“Certainly not, for any length of time; but, till the woodcocks come, they must submit to wear out their boats a little, without an equivalent, looking forward to the time when we may again afford them a fair market price,—which will, by that time, be a money price; for then we shall be able to get out of our present inconvenient state of barter, and the coin which has disappeared will have found its way back.”
“Meanwhile, the people, you say, are discontented as much at the fluctuations in their affairs as at their absolute want of many comforts.”
“Yes; we hear perpetual complaints that no man can now calculate how much his labour is worth. So many hours’ work will one week bring him two good meals, and at another, not half an one. If they go into the woods for game, so many head may to-day exchange for a coat,—to-morrow for a house.”
“Much of this hap-hazard must also be owing to the uncertainty of public affairs. If we could but foresee whether we really have arrived at the crisis,—whether trade will probably flow into its natural channels again after a certain fixed period, our condition would immediately improve. There is no other such effectual regulator of price as clear anticipation, because it enables us to calculate the ultimate cost of production, on which exchangeable value finally depends.”
Antoine observed, in a low voice, that the most suffering of his poor neighbours had lately begun to indulge in a new sort of anticipation. They had been told,—and nobody was aware whence the report arose, that there was a room full of coin in the chateau of the marquis de Thou. Their own coin had somehow gone away from them, and they fancied that, if they could but get any instead of it, all their woes would immediately cease. Antoine had reason to believe that the chateau would soon be attacked, unless some means of undeceiving the poor creatures could be discovered.
The brothers comforted themselves, according to their wont, that such means could not fail soon to present themselves. It was impossible that so gross an error could long subsist. Their confidence did not make them the less watchful to aid the enlightenment of the people around them; for their hopefulness was of that kind which stimulates instead of superseding exertion. La Favorite experienced this; for, amidst all their hopes of what her beauty would be next year, they toiled to repair her losses and renovate her vegetative forces. Charles could not have brought himself to return to Paris till this was done, even if he had been satisfied to leave Marguerite in charge of the marquis.

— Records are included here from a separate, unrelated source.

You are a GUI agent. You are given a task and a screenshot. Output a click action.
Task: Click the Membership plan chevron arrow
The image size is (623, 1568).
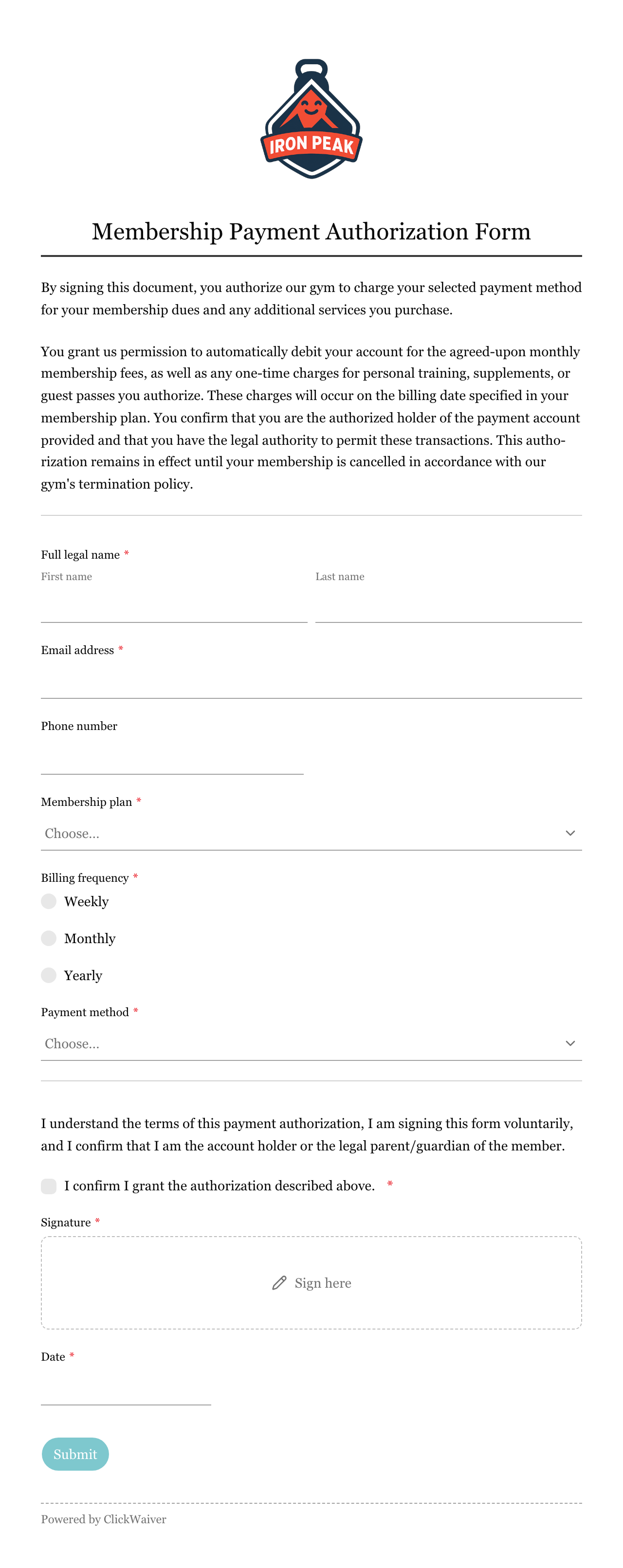coord(570,833)
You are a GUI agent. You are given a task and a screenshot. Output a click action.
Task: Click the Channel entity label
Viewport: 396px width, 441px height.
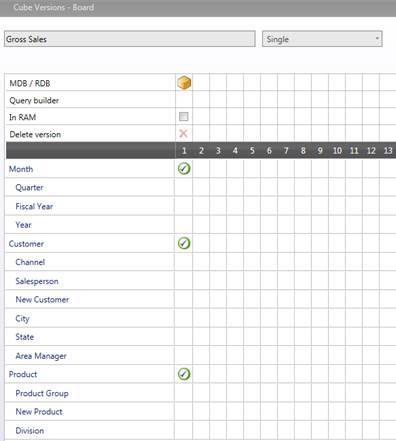click(x=30, y=262)
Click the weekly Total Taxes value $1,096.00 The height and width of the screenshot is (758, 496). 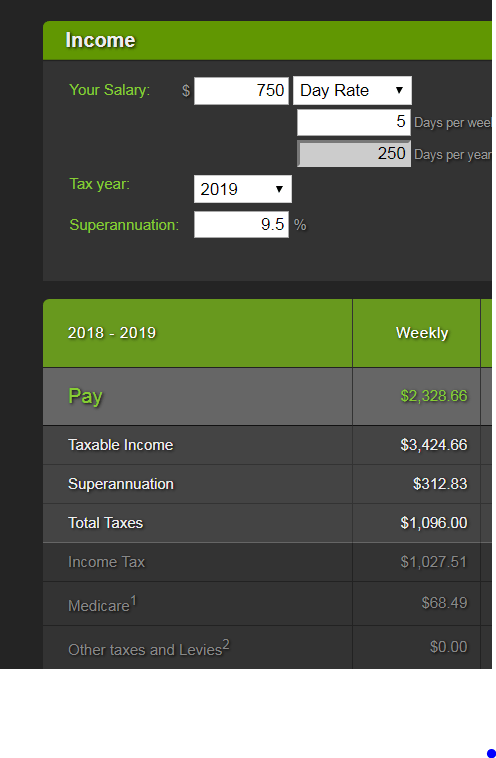tap(434, 523)
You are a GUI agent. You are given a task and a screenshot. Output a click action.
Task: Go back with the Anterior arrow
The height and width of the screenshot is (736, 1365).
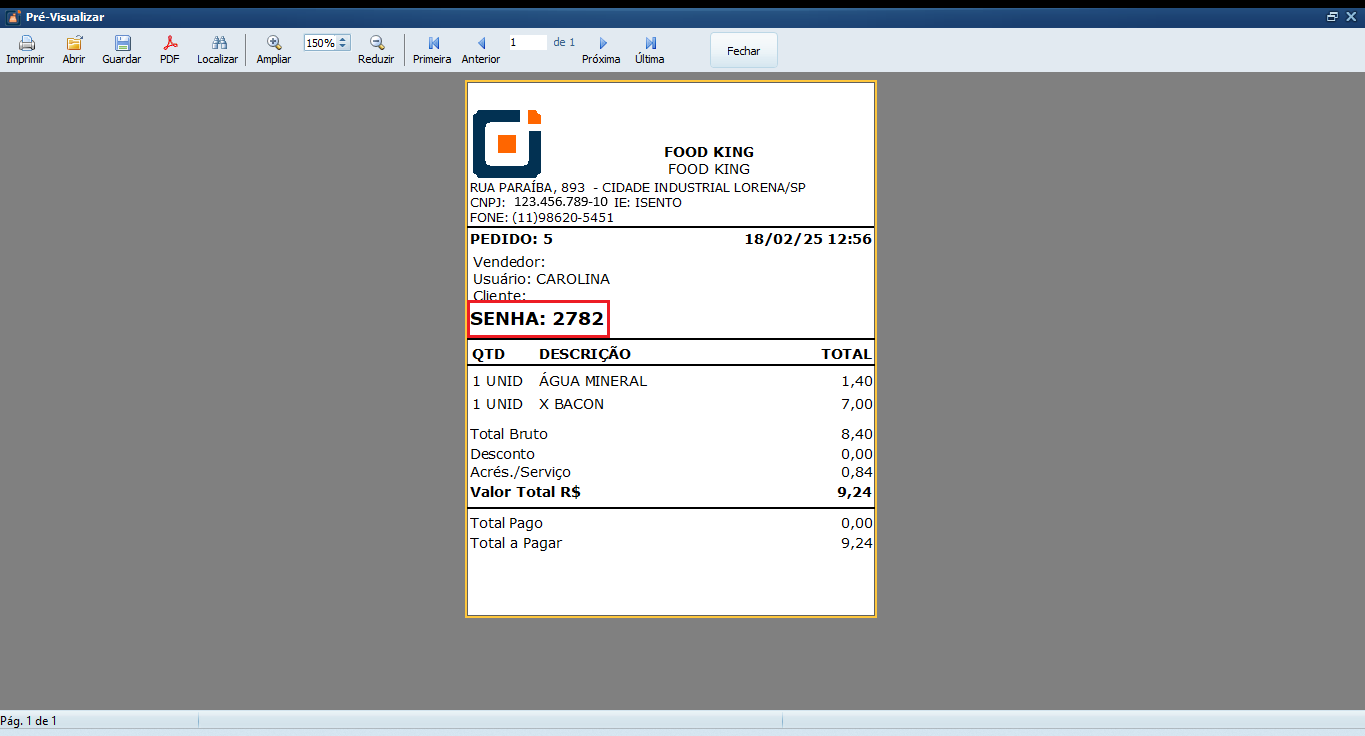481,44
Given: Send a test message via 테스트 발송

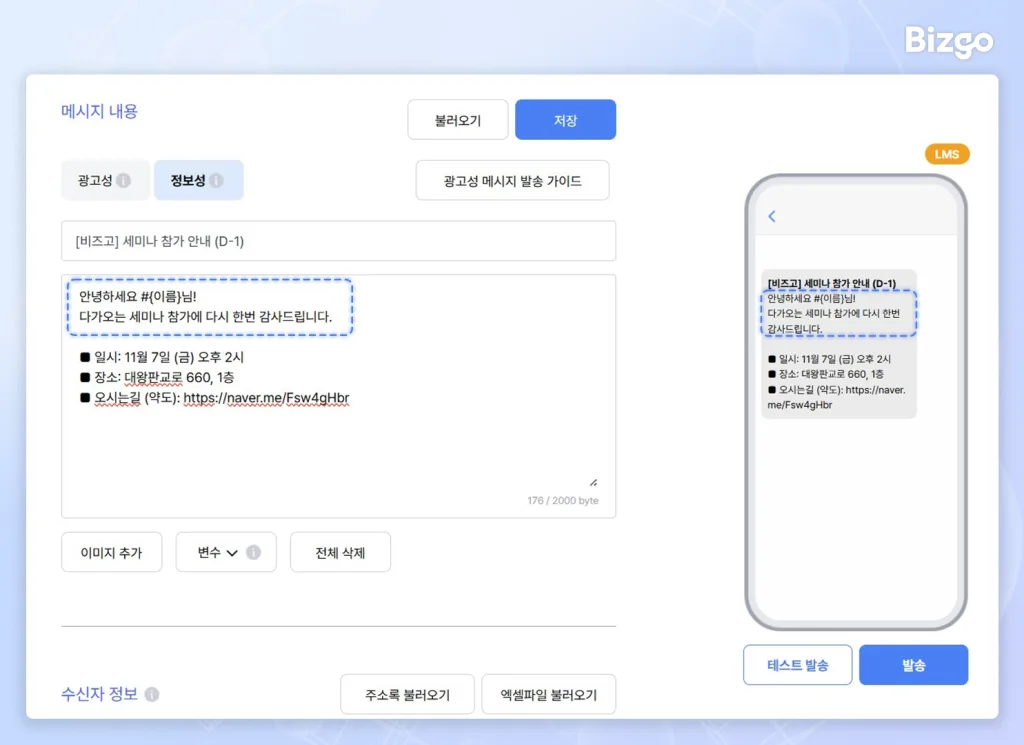Looking at the screenshot, I should tap(797, 664).
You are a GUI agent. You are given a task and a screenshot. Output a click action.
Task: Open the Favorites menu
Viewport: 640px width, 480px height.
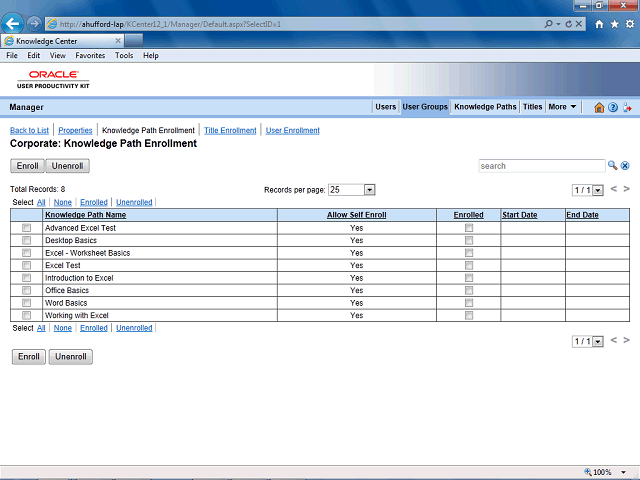pyautogui.click(x=90, y=56)
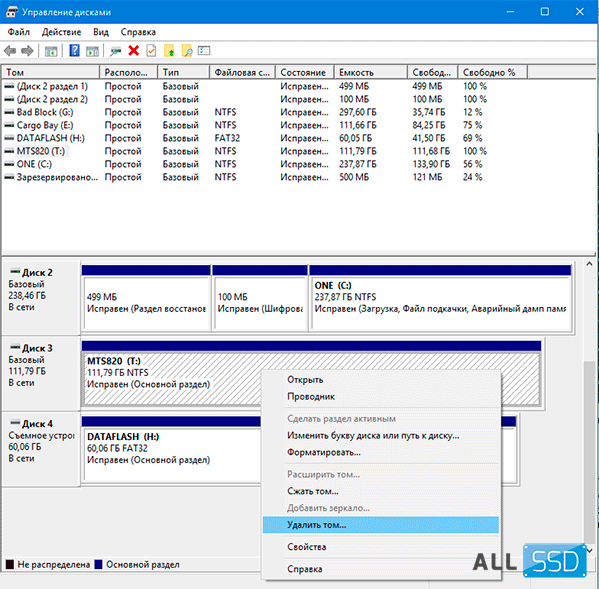599x589 pixels.
Task: Click the blue Help question mark icon
Action: click(x=74, y=50)
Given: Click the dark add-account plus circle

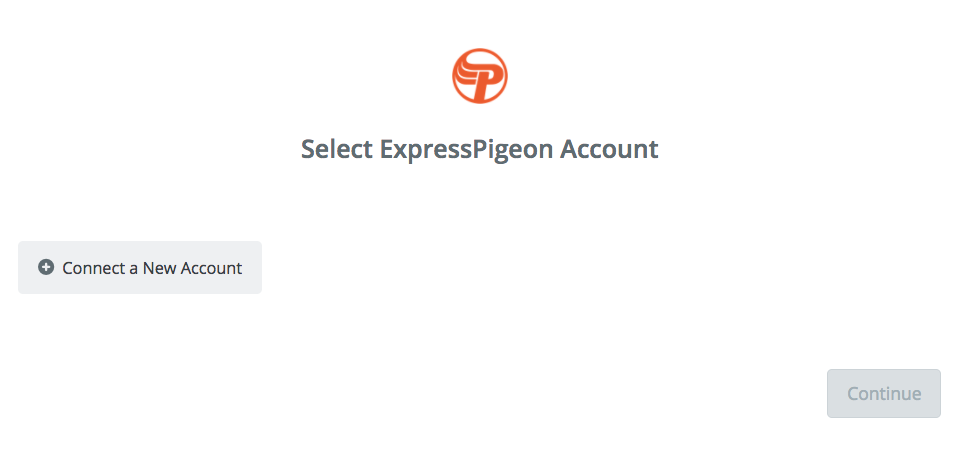Looking at the screenshot, I should 46,267.
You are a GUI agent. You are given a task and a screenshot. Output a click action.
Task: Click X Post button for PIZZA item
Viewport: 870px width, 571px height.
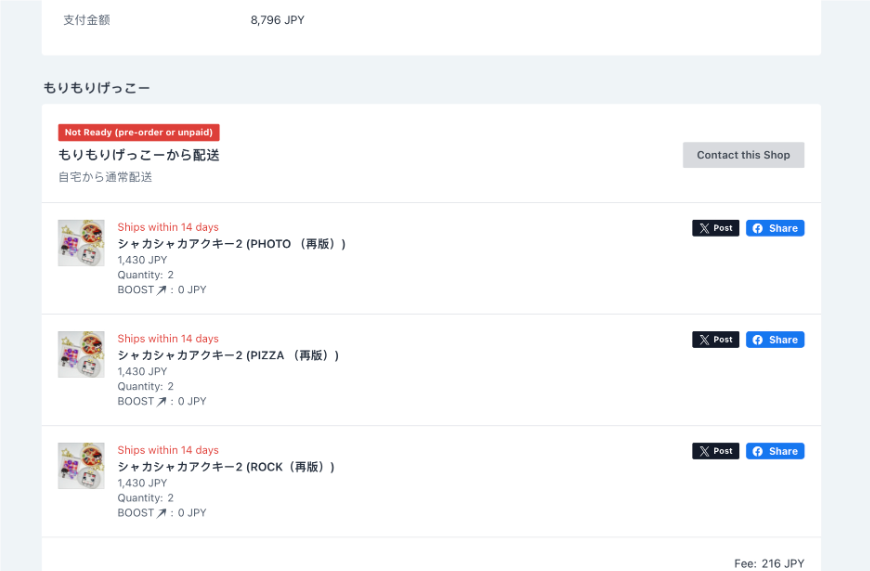(x=715, y=340)
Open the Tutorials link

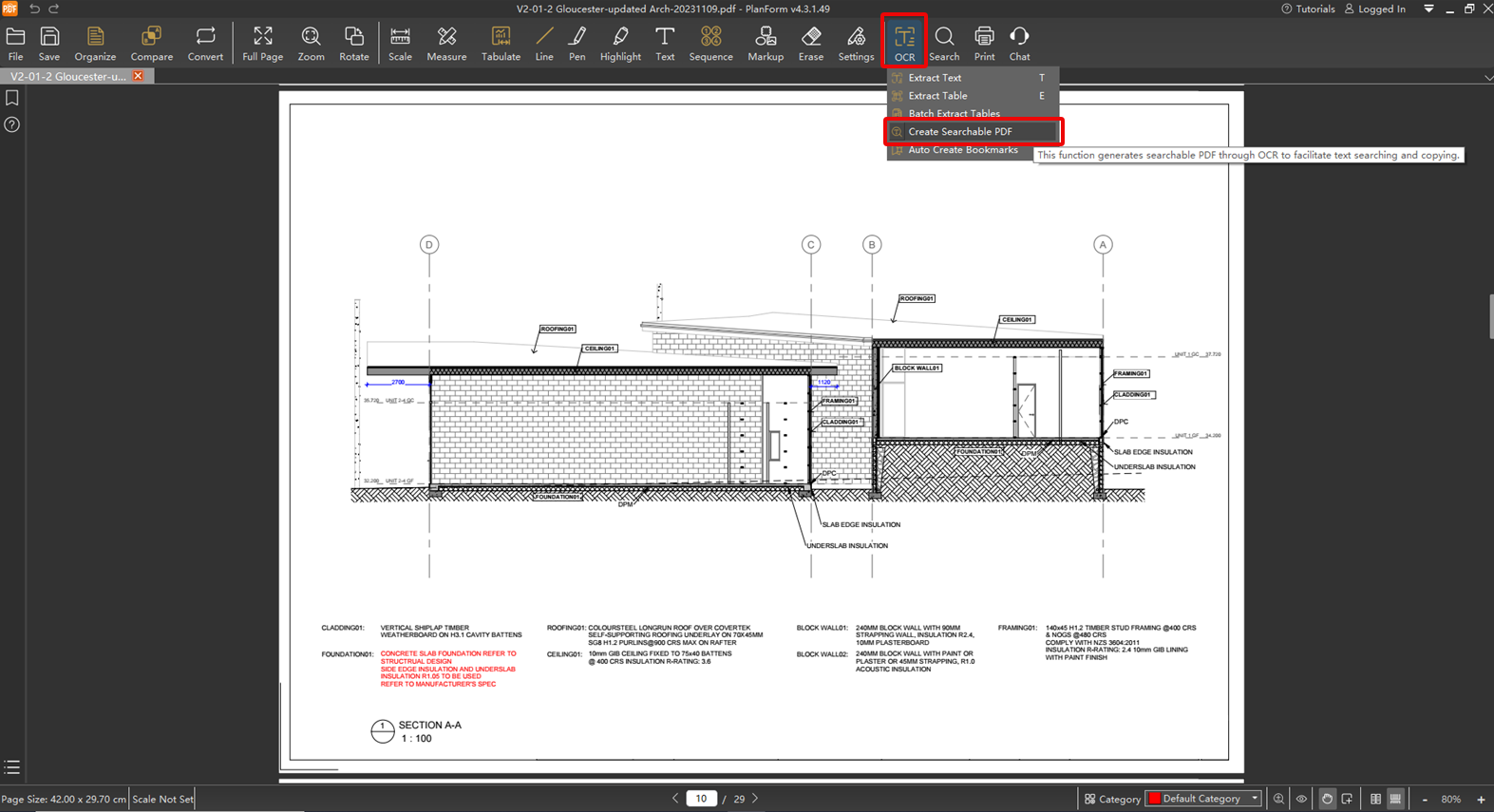coord(1308,9)
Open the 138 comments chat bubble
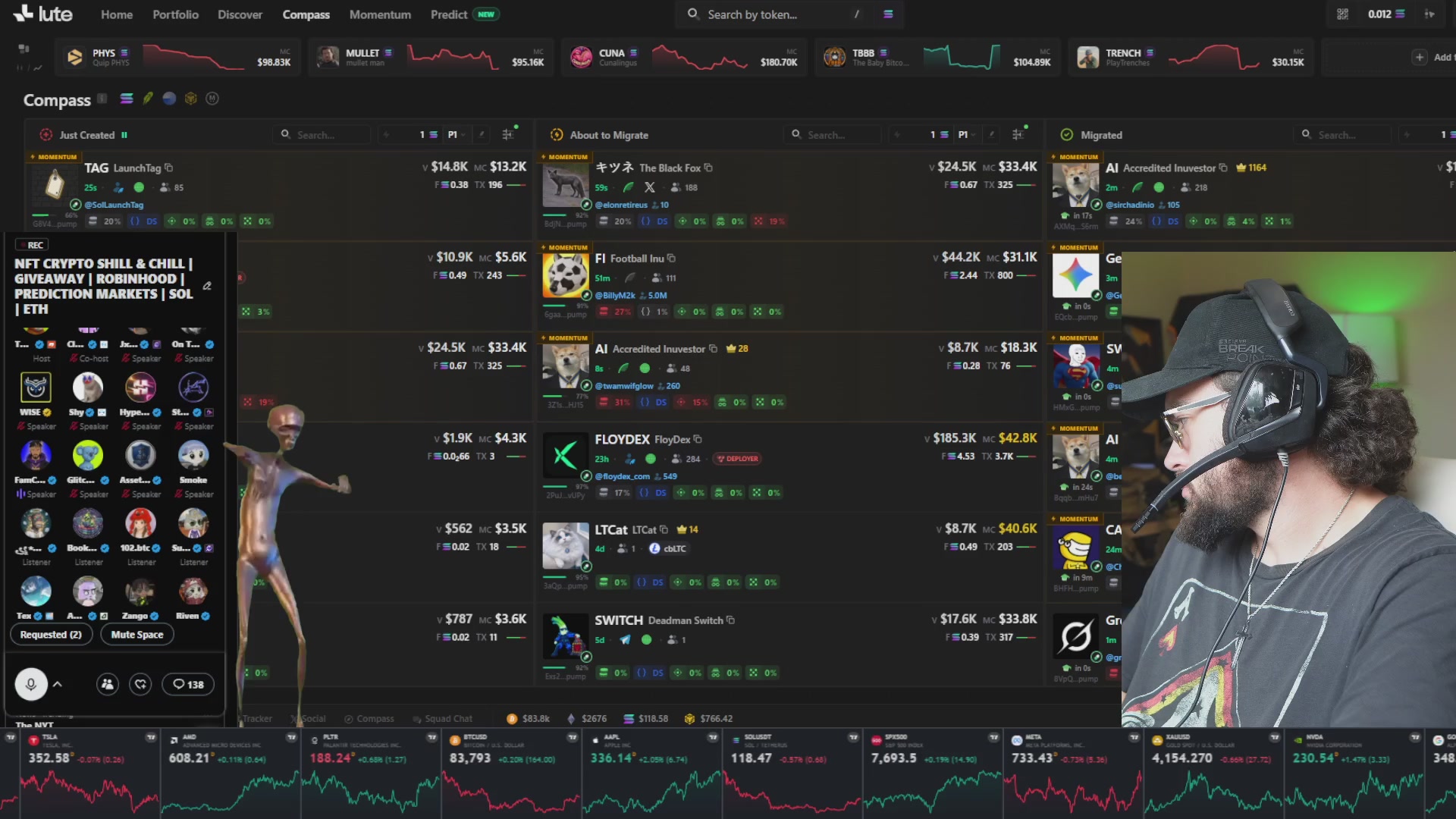The image size is (1456, 819). [x=188, y=684]
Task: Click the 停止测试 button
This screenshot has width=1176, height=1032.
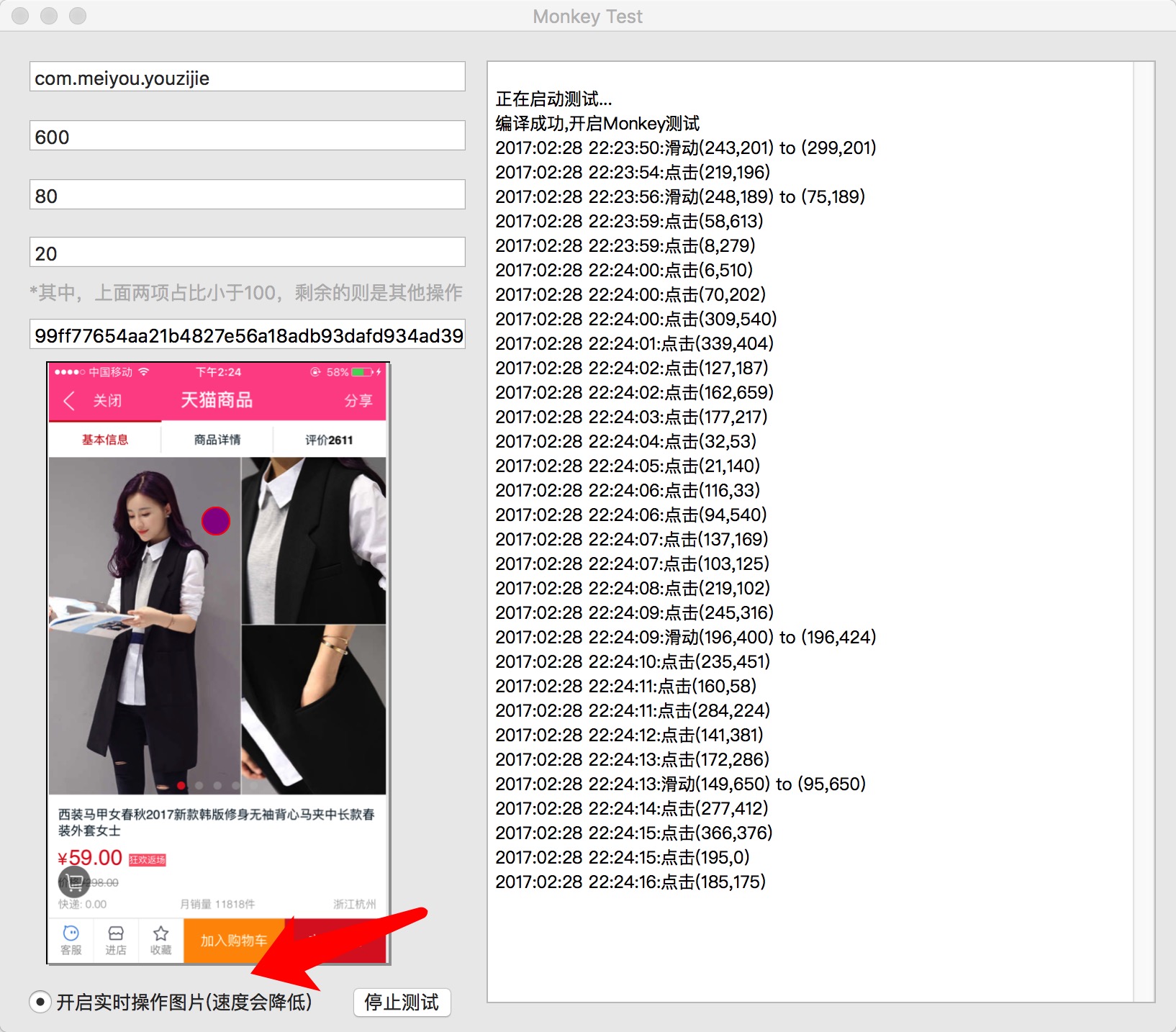Action: click(402, 1002)
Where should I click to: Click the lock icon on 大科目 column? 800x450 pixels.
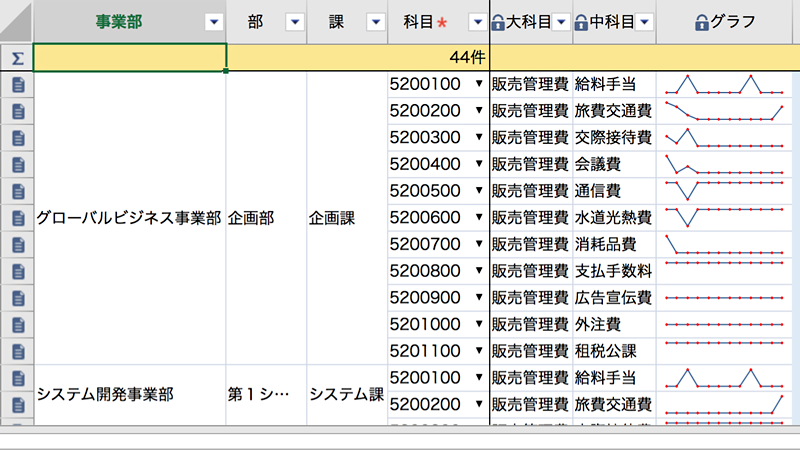[x=498, y=22]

This gentleman chose soon to free the family from his presence, against their advice; even in the face of their strong remonstrances. Like many who are deficient in physical courage and mental strength, he was rash and obstinate. As soon as he had recovered from his astonishment at not being killed on the day of his arrival, he began to be certain that there was no further danger, and, blind to the manifold tokens of his extreme unpopularity, which might have greeted his senses and understanding at any hour of any day, he determined on secretly quitting his disguise, without troubling his kind friends to reason any further with him. One morning, accordingly, his valet’s dress was found on the floor of his chamber, and on his table, a note of ample, though haughty thanks to his preservers; and by noon, the marquis’s old steed, bearing a rider whose skirts, blue eyes, and entire deportment could not be mistaken, was seen to trample new ploughed fields, and give promise of riding over heedless children, as before.
The last thing that entered the old man’s head was altering his modes of procedure in any one respect. He could not escort lady Alice, because she was not there; but he paced the terrace, in an afternoon, with his head half turned, as if he saw her ghost beside him. He could not lead a long train of hunters, because some of them were in Austria, some in England, and one or two already laid headless in a bloody grave; but he galloped forth on the same routes, making the most of the two or three servants who followed him still, and returning in state to sit solitary at the head of a long table, and toast his own loyal sentiments. What was worse,—he trampled his poor neighbours when they came in his way, and overlooked them when they did not, as if he had never been branded by a poissarde, or hunted in the avenue at Versailles.
All this, it may be supposed, soon came to an end,—and by means which proved the error of the popular belief about the chamber full of gold at the chateau. Out of pure humanity, Charles repeatedly vanquished his resentment at the marquis’s supercilious treatment of him, and offered warnings of the blackening gloom which settled in the faces of the peasantry when the little great man came in sight; but the marquis had got it into his head that Charles had an interest in frightening him. He thought he had been more frightened than most men already, and wisely determined to be so no more. He bowed, laid his hand on his heart, disengaged his rein from the friendly grasp, and passed on.
“My hopefulness is nothing to his, Marguerite, after all,” observed Charles. “You say I hope against hope. He hopes against reason. The difference is that the one hope will vanish when most wanted, and the other, I trust, never wear out.”